I’m trying to apply a flat-bottom position restraints to a specific subset of atoms in my system. I was able to apply such a restraint to all atoms of a specific type with the following directive in an .itp file:
[ position_restraints ]
; Flat-bottomed potential to avoid large-scale membrane deformations
; id ft geometry r k ; attractive Z-layer
57 2 5 2.25 1000 ; attractive Z-layer
And #inlcudeing that file in the parent [ moleculetype ] directive where 57 is the id of the atom type I want to restrain:
[ moleculetype ]
; name nrexcl
OOPC 3
[ atoms ]
...
57 cA 1 PC C2 57 0.281242 12.0100 ; qtot 0.282
...
# include "my_restr.itp"
However, I can’t figure out how to do apply this restraint to just a specific list of atoms. I tried generating a restraint reference file, restr_C2.gro, which only included a subset of the atoms, but that, of course, fails with
WARNING 1 [file topol.top, line 30]:
The number of atoms in restr_C2.gro (90) does not match the number of
atoms in the topology (247738). Will assume that the first 90 atoms in
the topology and restr_C2.gro match.
Running gmx genrestr with an index file containing the to-restrain atom IDs produces an .itp file:
But that’s a harmonic restraint, not a flat-bottom restraint. Can I just take the file generated by genrestr, and replace all the lines after the i column with 2 5 2.25 1000, as in my previous file? This is also making me wonder if originally I only restrained atom 57 instead of atom type 57, though the results of the simulation seemed different once I added that restraint compared with the initial simulation.
The way you define and include the position restraints is correct, if you only want to restrain that atom of that molecule (you are trying to open a toroidal pore, I guess?).
Then the .gro file has to have the same number of atoms as the box or it will apply the restraint to the first N atoms, which in your case is clearly wrong as you want to restrain one atom per lipid.
The solution is to generate a .gro (there are also other formats supported) file that contains the atoms in the reference position with respect to which you want them restrained. Generally, when one equilibrates a system, the restraints are the starting conformation so that you harmonically restrain the atoms wrt their starting position. In your case, instead, I think you want to force a lipid atom to stay within 2.25 nm from the center of the lipid bilayer. What I used to do in this case was to produce a frame from the end of the energy minimization and then, with an awk script, rewrite all the z values of the lipids to a reference value which is the COM of the membrane. With this as reference frame, the restraint you define should work the way you want, i.e., keep the lipid atom within 2.25 nm of the COM. In principle, you can send all the atoms of the box to the z of the COM of the membrane, to make your life easier. However, beware that if you are also using other restraints then this will break the simulation.
What you suggest is indeed what I’ve done to restrain all lipid head groups.
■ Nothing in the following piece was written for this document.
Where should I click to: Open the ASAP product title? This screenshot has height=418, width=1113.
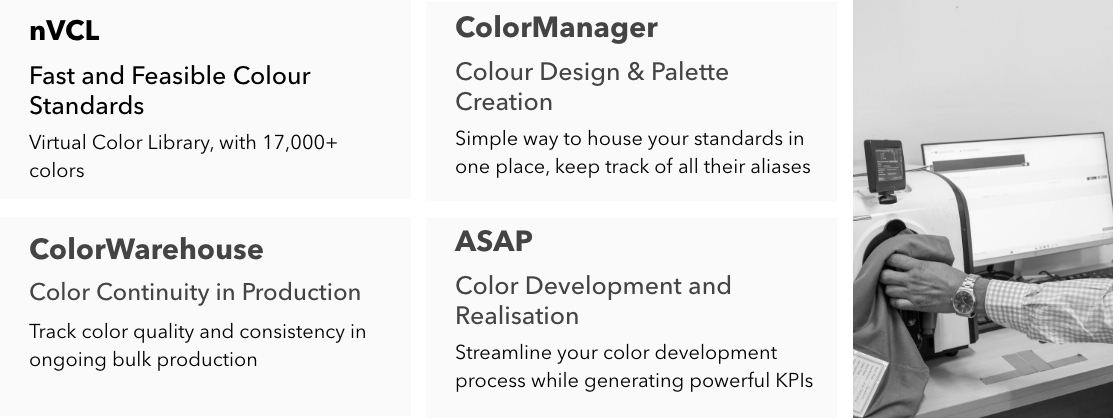(x=494, y=241)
However what I realized is that this actually has some issues with toroidal pore formation, as it prevents the head groups from entering the pore, making the energy of the fully formed pore artificially high. So what I wanted to try was to select a random subset of lipids (arbitrarily chosen at 10% for now) and just restrain those. Hopefully this is enough to prevent membrane oscillation during pore formation, while still allowing the rest of the lipids to freely rearrange around the pore.
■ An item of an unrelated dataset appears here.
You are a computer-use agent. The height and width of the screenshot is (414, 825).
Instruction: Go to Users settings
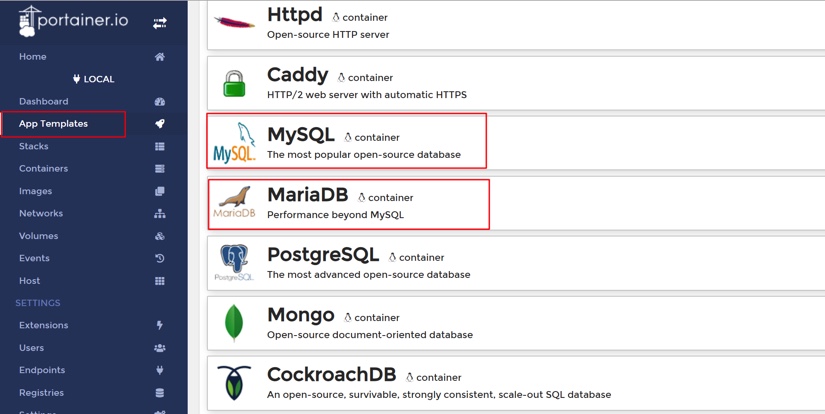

This happens if you put a lower wall, so you do not let your lipids reach the center of the membrane. I never had this problem because I always did the opposite, so put an upper-wall for the membrane to not deform too much and this leaves the lipids free to diffuse towards the center of the membrane to open up the pore. Have you tried in this way?
The random selection wont work simply like this, though. The moment you put the restraints in the topology then those are going to be applied to all the lipid of that type. If you want to wall ~10% of them you will have or to write an individual entry pull-group for each of these lipids in the mdp file or split the topology of these lipids in two groups and generate one with a name with restrains and one with another name without restraints. This will require a lot of work on the box set-up!